Дым начинал разъедать и мои глаза.

– Конечно, мессер! Сын мясника, который ел его рубец, как будто это эликсир жизни, как он обычно говорил. Он был так счастлив от этого, мессер.

Счастлив… Тессина держала меня за руку, и я крепко стиснул ее ладонь. Я никогда не представлял, что Уголино может быть счастлив или печален и что ему могло быть холодно или жарко, если уж на то пошло. Я думал о нем как о гении, но не как о человеке.

– Синьора, это странный вопрос, но у вас остался рецепт рубца маэстро Уголино? – с дрожью в голосе спросил я.

– Маэстро? – ошеломленно переспросила женщина. – Он же торговал рубцом на рынке!

– Но он был таким же великим маэстро, как все прочие, кого я знал.

– Боже правый… Как он любил о вас говорить! Вы должны знать рецепт, если готовили для его святейшества.

– К моей печали, не знаю.

– Это же просто рубец, мессер! Рубцы, мы их промывали перед домом, у колодца. Кость из окорока, но это вы знаете. Вареная курица, три телячьи ноги. Белое вино…

– Которое вы делали из винограда у дома? – радостно перебил я.

– Помилуйте, мессер! Эта старуха едва нам-то виноград давала. Нет, от любого торговца, кто даст лучшую цену. Шафран, совсем чуточку. И больше ничего, кроме длинного перца, шалфея, мяты и соли.

– Это мята! – взорвался я. – Какая мята, синьора? Что за разновидность?

– Горная мята с рынка, – терпеливо пояснила она. – Просто еда, мессер. Самая обычная простая еда. – Потом она просияла. – Уголино был бы так счастлив рассказать вам это сам, мессер. Но может быть, вы захотите взять что-нибудь на память о нем?

Она не стала ждать ответа, а подошла к стеллажу из толстых досок, опирающемуся о стену рядом с дымящим очагом, и встала на цыпочки, что-то нашаривая на верхней полке.

– Вот ты где, старая, – пробормотала она.

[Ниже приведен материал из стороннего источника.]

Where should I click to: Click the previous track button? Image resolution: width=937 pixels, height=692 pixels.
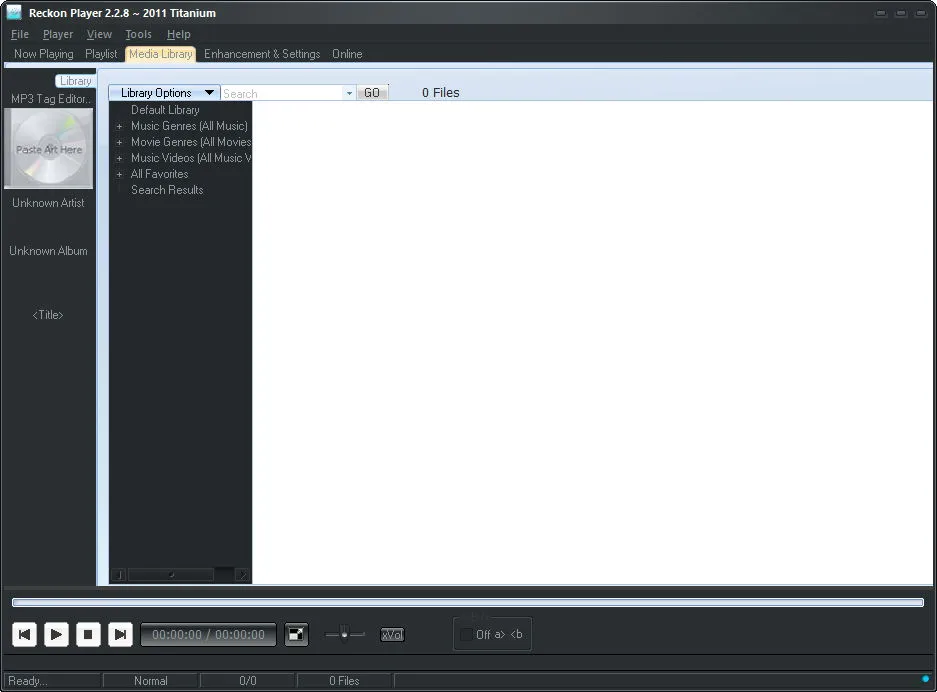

Когда Уливетта повернулась, в руках у нее была длинная, чуть изогнутая ложка Уголино из оливкового дерева.

– Он бы гордился, что она достанется настоящему маэстро, – сказала она. – Вы будете ею пользоваться?

– Буду. – Я взял ложку в руки, будто бедренную кость святого. – Если вам не жалко?

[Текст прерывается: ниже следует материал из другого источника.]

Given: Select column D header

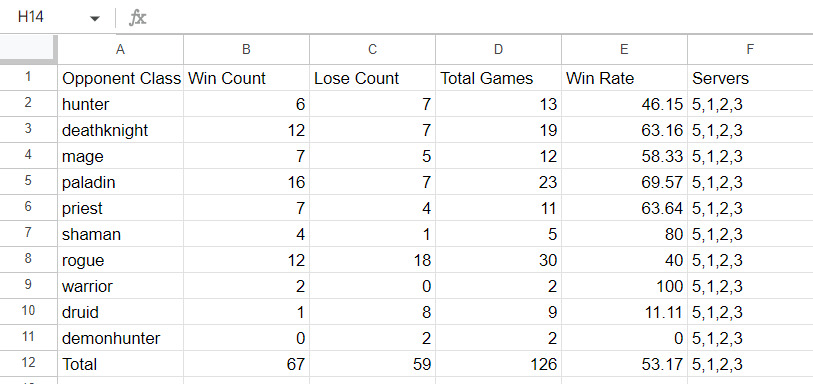Looking at the screenshot, I should (498, 49).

– Нет-нет. Берите. Сказать по правде, от нее мне только печаль. Он был бы так счастлив.

Бедная Тессина. Я притащил ее в перерытые свиньями поля за Санта-Мария Новелла, а теперь поволок обратно на рынок, купил рубец, уже сваренный, у человека, у которого раньше часто покупал, но который не выказал и искры узнавания, когда я ему заплатил, окорок, старую курицу, телячьи ноги, белое вино, горную мяту – первую, какая попалась, – и шалфей. Все это время я сжимал ложку Уголино, как тонущий человек цепляется за плавающее весло. Она была гладкая, как янтарь, цвета гречишного меда, так пропитавшаяся маслом, что дерево будто превратилось во что-то другое – кость, например. Потом обратно, на Борго Санта-Кроче, где Тессина встала рядом с Каренцей, обе с озабоченными лицами, пока я опять и опять выскребал рубец, так что им пропахла вся кухня. Дальше я сделал все, как рассказала донна Уливетта.

– Где ты взял это чудовище? – спросила Каренца, глядя, как я мешаю в большом горшке длинной ложкой.

Я чувствовал, что должен ею воспользоваться, хотя бы в этот раз. Что потом? Возможно, ее следует положить в реликварий – она заслужила не меньшего.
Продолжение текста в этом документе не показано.